There are two things that I didn’t design well when I built #10 (okay, there are more than two, but I’m going to write about two tonight) — weights and wires. Weight, even on the first iteration, was largely composed of scraps of lead that I squeezed into nooks and crannies wherever I could. On the other hand, #10 effectively had no room for wires at all, and the result was no working headlight.
For 622, I’m going to improve the design, especially since I’m now in a phase where I’m mostly waiting for parts. So, it is that I’ve been thinking about out how the model will be weighted. 3D printing offers me some new opportunities. For example, the image above shows the front boiler weight, which I think I will get printed in steel.
The weight is hollow so that I can fill it up with Cerrobend, which is about 20% denser than Shapeways steel (or maybe even lead for 40% more!). Incidentally, that neat hollow shape is a doddle to make with OnShape’s shell tool: simply select the faces to remove, and specify the wall thickness.
There are two wire runs on either side of the weight to allow 4 30-gauge Silicon wires to pass up to the front of the locomotive for the markers and headlight. That should save me some foil-based aggravation in about a year’s time.

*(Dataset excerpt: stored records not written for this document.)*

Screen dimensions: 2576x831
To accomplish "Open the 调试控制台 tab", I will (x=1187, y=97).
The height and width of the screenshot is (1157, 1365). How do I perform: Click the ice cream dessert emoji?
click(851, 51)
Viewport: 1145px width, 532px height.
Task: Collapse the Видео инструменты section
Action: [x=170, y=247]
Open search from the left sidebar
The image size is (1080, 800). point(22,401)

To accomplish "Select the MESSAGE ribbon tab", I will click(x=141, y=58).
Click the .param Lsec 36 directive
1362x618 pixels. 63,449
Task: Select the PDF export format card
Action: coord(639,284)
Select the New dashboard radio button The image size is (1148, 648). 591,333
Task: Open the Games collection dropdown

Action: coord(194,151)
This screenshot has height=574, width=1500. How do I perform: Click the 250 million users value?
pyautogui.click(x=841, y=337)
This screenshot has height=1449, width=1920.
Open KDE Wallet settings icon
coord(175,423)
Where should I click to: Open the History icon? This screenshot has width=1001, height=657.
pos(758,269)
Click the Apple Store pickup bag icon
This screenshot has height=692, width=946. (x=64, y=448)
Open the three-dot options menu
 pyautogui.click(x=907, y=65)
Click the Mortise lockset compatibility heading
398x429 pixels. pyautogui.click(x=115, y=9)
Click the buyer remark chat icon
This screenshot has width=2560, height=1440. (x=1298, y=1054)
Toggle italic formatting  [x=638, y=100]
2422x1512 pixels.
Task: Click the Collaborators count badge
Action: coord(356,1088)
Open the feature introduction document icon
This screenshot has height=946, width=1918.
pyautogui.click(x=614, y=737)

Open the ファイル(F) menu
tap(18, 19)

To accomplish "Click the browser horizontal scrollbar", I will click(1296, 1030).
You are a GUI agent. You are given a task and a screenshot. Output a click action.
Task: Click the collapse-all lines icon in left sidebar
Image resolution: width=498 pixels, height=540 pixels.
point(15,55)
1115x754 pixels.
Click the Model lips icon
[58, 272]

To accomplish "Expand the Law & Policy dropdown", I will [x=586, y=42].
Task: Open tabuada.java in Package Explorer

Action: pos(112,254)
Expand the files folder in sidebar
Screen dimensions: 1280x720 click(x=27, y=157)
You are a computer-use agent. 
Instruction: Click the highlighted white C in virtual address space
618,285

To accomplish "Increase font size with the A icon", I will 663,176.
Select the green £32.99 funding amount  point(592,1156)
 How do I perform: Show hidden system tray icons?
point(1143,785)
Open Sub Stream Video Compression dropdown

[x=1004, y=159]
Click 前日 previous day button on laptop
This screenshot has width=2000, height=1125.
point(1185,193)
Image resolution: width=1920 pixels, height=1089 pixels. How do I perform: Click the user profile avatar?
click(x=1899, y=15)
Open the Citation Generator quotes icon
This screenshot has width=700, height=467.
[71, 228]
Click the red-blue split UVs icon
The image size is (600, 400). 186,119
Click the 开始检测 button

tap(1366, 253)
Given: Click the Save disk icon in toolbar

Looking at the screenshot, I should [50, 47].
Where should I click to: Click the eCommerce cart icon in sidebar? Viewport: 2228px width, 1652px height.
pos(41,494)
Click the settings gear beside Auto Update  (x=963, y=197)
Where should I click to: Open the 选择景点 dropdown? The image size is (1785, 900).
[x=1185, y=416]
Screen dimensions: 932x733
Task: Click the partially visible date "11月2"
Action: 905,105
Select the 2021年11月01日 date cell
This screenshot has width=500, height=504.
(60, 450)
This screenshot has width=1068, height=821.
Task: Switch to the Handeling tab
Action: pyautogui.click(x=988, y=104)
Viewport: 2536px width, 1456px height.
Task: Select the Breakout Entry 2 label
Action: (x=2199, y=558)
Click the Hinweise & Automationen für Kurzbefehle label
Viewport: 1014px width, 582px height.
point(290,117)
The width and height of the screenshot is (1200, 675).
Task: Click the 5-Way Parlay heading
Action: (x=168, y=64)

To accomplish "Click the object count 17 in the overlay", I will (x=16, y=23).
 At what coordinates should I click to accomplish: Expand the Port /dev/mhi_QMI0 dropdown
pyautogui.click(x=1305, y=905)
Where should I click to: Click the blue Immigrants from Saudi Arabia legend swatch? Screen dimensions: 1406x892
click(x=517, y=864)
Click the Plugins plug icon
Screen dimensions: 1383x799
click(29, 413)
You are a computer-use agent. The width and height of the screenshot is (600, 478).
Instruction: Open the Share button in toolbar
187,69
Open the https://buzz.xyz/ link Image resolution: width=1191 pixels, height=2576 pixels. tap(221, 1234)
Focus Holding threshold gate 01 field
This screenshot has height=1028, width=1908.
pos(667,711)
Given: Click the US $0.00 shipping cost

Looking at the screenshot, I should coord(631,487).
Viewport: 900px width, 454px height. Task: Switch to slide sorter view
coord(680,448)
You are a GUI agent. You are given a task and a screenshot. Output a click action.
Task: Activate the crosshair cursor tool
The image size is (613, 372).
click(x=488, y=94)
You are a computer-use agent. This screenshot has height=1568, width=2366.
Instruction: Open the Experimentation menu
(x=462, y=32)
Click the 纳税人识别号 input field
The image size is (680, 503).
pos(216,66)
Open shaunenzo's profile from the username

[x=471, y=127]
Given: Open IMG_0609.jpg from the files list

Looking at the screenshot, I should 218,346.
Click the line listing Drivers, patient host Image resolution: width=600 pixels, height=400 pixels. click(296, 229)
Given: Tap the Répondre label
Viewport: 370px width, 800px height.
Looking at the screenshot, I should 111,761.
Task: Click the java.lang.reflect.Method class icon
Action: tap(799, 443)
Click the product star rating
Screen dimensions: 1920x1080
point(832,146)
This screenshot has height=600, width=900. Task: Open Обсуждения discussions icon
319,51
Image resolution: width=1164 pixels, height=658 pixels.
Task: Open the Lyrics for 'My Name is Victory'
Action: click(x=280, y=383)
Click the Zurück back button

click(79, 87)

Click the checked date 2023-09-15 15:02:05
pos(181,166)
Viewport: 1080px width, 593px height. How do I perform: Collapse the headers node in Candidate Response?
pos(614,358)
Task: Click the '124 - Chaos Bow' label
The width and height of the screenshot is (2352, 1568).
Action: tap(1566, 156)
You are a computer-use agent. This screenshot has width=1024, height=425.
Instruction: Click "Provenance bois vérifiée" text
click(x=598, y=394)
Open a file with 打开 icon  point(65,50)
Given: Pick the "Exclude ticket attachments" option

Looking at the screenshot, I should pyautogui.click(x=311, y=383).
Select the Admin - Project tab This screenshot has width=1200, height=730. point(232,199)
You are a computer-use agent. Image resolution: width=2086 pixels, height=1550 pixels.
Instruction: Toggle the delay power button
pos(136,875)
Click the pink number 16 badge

There will in fact be three weights in the boiler. The front one above, and two in the rear section of the boiler. The upper (grey) one will be sandwiched between layers of the boiler used to make the wagon top. The lower (light blue) weight will be glued to the top of the boiler. To make the rear weights, my plan is to create either a master for molds to cast them from metal, or to get the molds 3D printed themselves.
The grey ring in the middle of the boiler will be printed in “Elasto Plastic.” The intent is to stop the motor from trying to jump around inside the boiler, while allowing it to move with the wheels. In this view you can’t see them, but there are holes through this part for the wires too.